One hybrid approach would be to create a Ginnie Mae type entity for non-Federal Housing Authority mortgages. This structure would provide only a partial guarantee for mortgage backed securities.
"While such a hybrid program would clearly define the extent of the government's guarantee, developing risk sharing parameters compatible with profit incentives would be as problematic, and potentially as inefficient, as in the current GSE structure," Paulson said.
He was most supportive of an approach that would establish a mortgage credit guarantor. In this strategy, Congress would replace Fannie Mae (FNM:$0.8048,$-0.0452,-5.32%) and Freddie Mac (FRE:$0.805,0$-0.055,0-6.40%) with private entities that would purchase and securitize mortgages guaranteed by the federal government. These entities would be regulated by a rate setting commission that would also approve mortgage products. "In this model, continued safety and soundness regulation would be essential," Paulson said.

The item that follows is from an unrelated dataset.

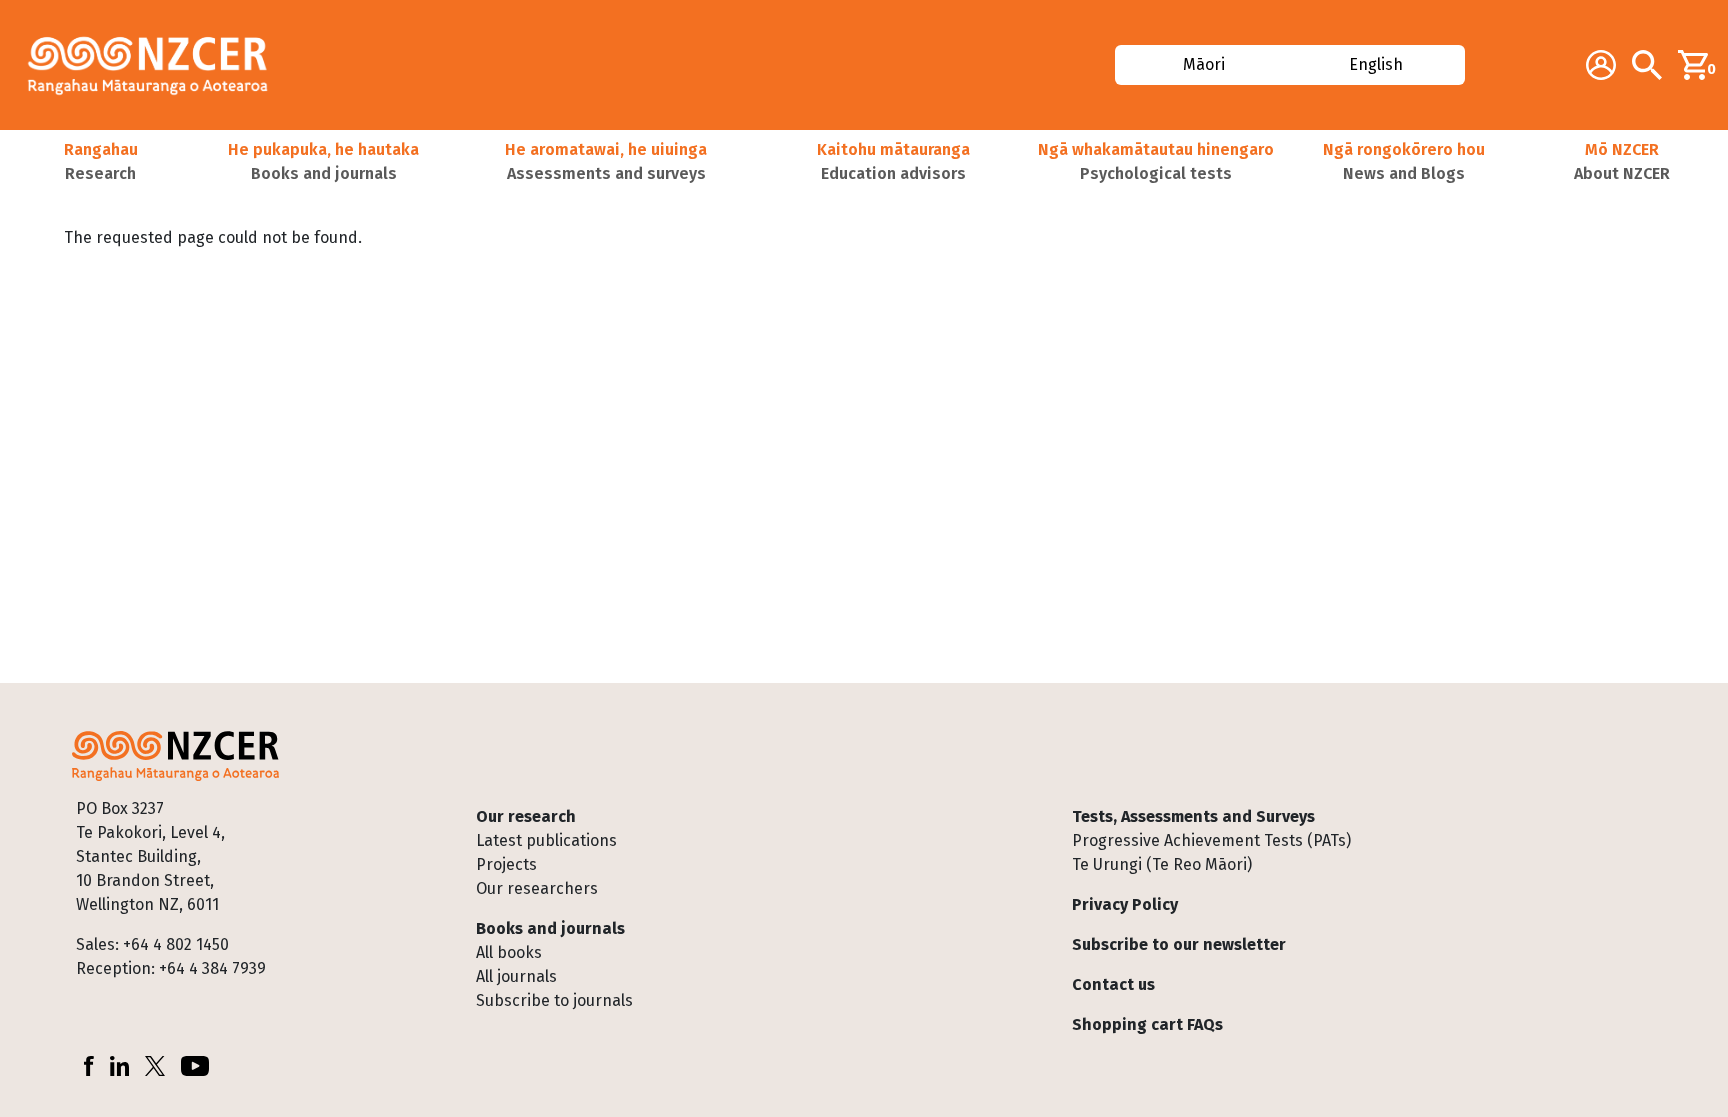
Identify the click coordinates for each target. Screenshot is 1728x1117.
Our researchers (537, 888)
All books (509, 952)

Separately, the Federal Reserve Bank of New York is expected on Thursday to release its first study reporting an aggregate amount of Fannie Mae (FNM:$0.8048,$-0.0452,-5.32%) , Freddie Mac (FRE:$0.805,0$-0.055,0-6.40%) and Ginnie Mae guaranteed mortgage-backed securities the division has purchased as part of an earlier announced $500 billion program. The program was announced on Nov. 25 to create liquidity in the mortgage-backed securities market and help lower mortgage rates in response to the housing crisis. The New York regulator will on a weekly basis provide details about the aggregate dollar figure spent on mortgage backed securities. No details will be provided about which financial institutions are participating. "[This has] accomplished a vitally important step in addressing this housing correction - lower mortgage rates that may bring additional credit-worthy buyers into the housing market," Paulson said.
Paulson argued that the program has already had a significant impact, pointing out that the 30-year fixed mortgage rate has fallen to 6.04% the week before the plan was announced, to 5.1% last week.
A New York Fed spokesman said Wednesday that the division is making one-on-one purchases, rather than auctions as some expected.